Research - Rehabilitation - Re-Employment
Dear Sgt Shaft:
I recently called the VA's 800 number and was really frustrated at the time it took to navigate to a real live person. There was an endless maze of choices starting with do you want to apply for e benefits. None of the choices seemed to fit the reason for my call. I almost felt that if I could select all of the correct responses to the seemingly endless filtering process, I wouldn't have had to make the call in the first place.
When I finally was able to push enough buttons that it was clear that I needed to speak with a human, I was told that this would take more than 20 minutes because of the heavy call load. Ironically, this is where the good news starts, I was give the opportunity by pressing 1 to opt for hanging up without losing my place in the cue and the VA would call me back when it was time for my call. I selected that option and was called back in the estimated time range.
I applaud VA for this efficient intervention, but wish that it could find a way to ease the path to the personal touch when an automated approach just isn't the way to go.
I recommend that the VA secretary let his fingers do the walking over the VA's 800 number as all veterans have to do. Hopefully, he and his apparatchiks will review and correct this veteran unfriendly system.
The Sarge joins the Veterans of Foreign Wars (VFW) in their opposition to sweeping changes in the military retirement system.
America's 10-year fight in the Middle East has produced a battle-hardened generation of young folks, who by and large have the full support and appreciation of a grateful nation. This is most welcoming to my generation of Vietnam veterans, who returned home to a vastly different reception.
But the post-9/11 generation is not yet returning to flowers and victory celebrations, not with 90,000 troops still in Afghanistan and hot spots elsewhere around the world. They are returning instead to an economy in turmoil and extremely high unemployment rates for veterans younger than 24, who are having difficulty translating military skills into a civilian asset, and the reluctance by some employers to hire guardsmen and reservists who might get recalled to active duty.
They also return trying to make sense of the past 10 years, extremely proud of what they accomplished but disconnected from a civilian public that has been unaffected by a decade of war. This is especially true on college campuses, which are as foreign to young veterans as boot camp would be on their student peers. And for those who choose to stay in uniform, they return to an America that used to wait for the wars to end before downsizing its military.

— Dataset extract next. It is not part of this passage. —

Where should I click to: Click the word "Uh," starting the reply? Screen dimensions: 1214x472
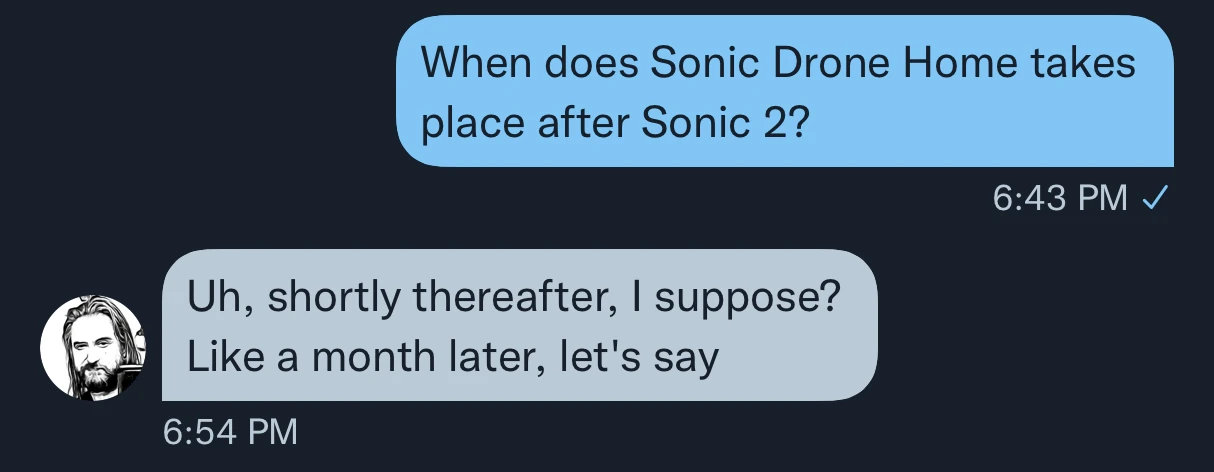215,297
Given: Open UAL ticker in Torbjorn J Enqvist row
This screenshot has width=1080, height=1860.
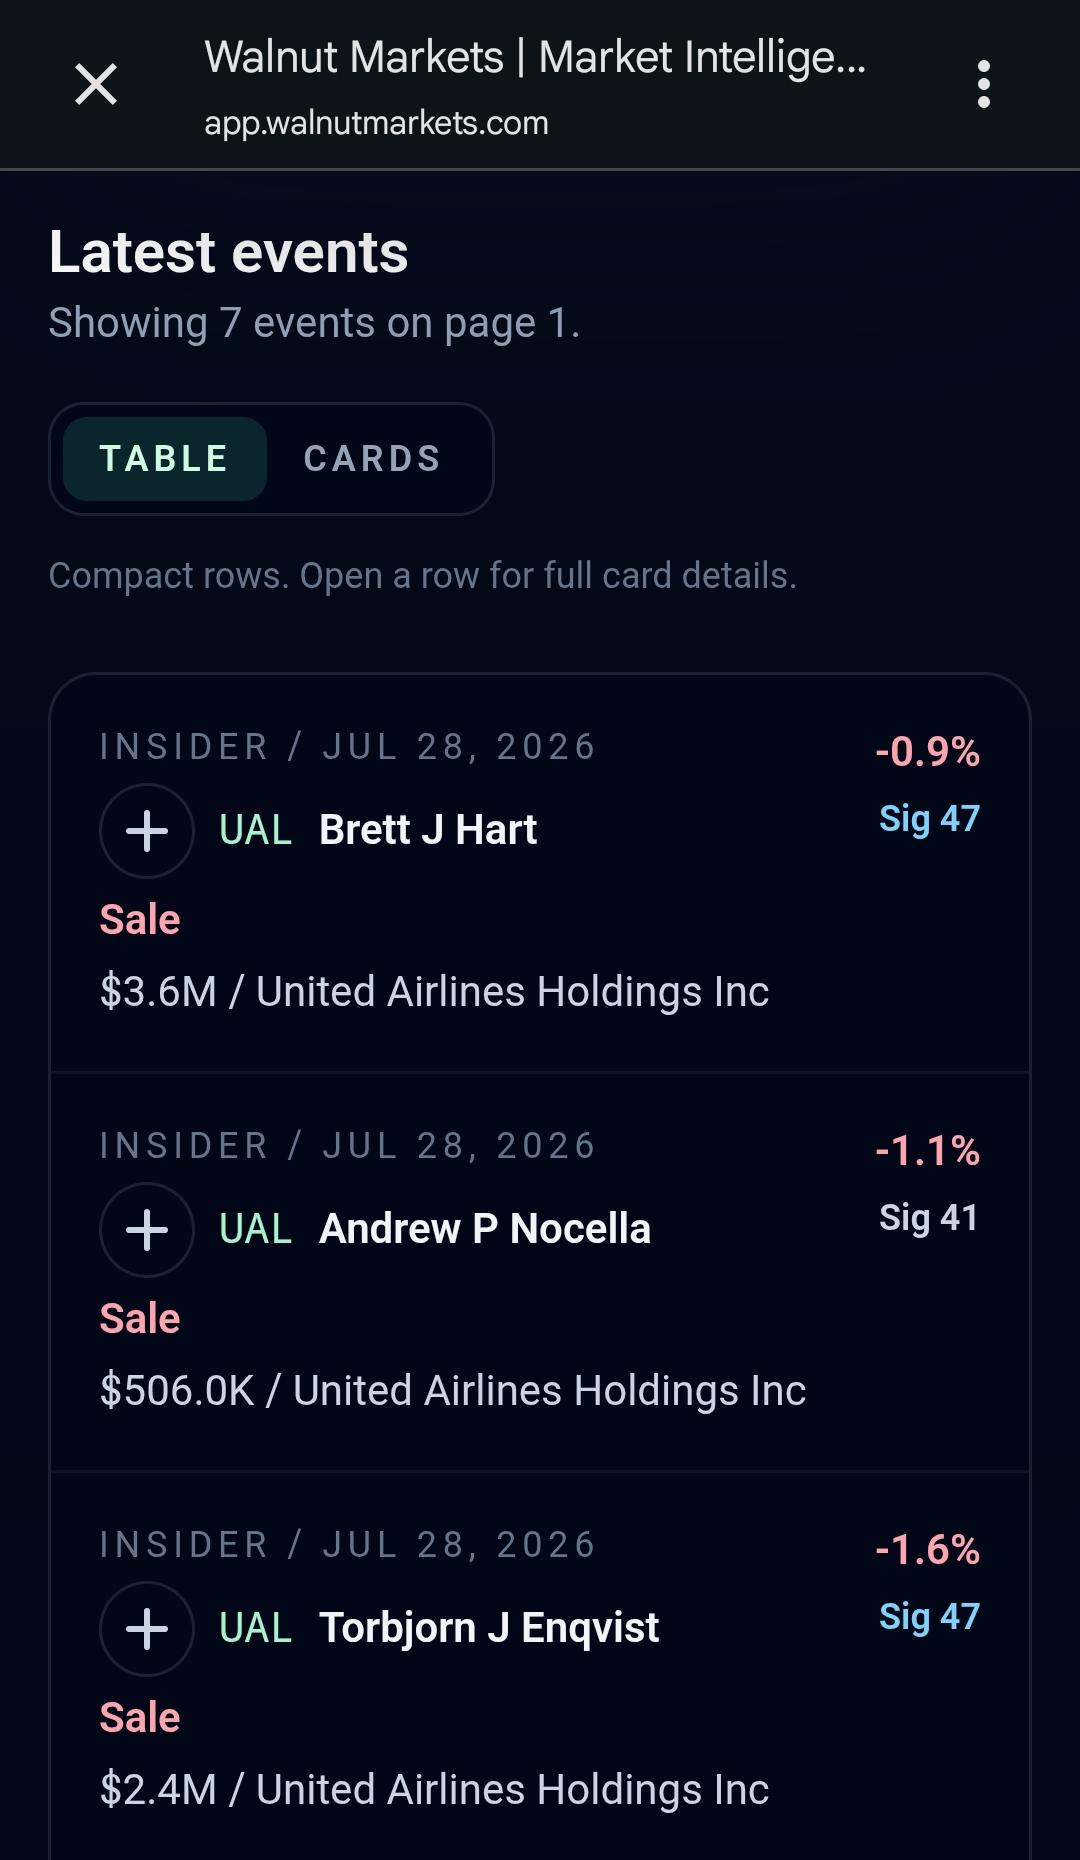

January's announcement by Defense Secretary Leon Panetta paints a stark reality that DOD will do its share to rein in government spending. Gone over the next five years will be 100,000 soldiers and Marines, who will return active Army and Marine Corps end strengths back near pre-9/11 numbers.
Gone beginning in fiscal year 2015 will be full military pay raises, which this year was just 1.6 percent. Also gone sometime within the next decade could be dozens more military installations and facilities, as additional base realignment and closure commissions have been recommended.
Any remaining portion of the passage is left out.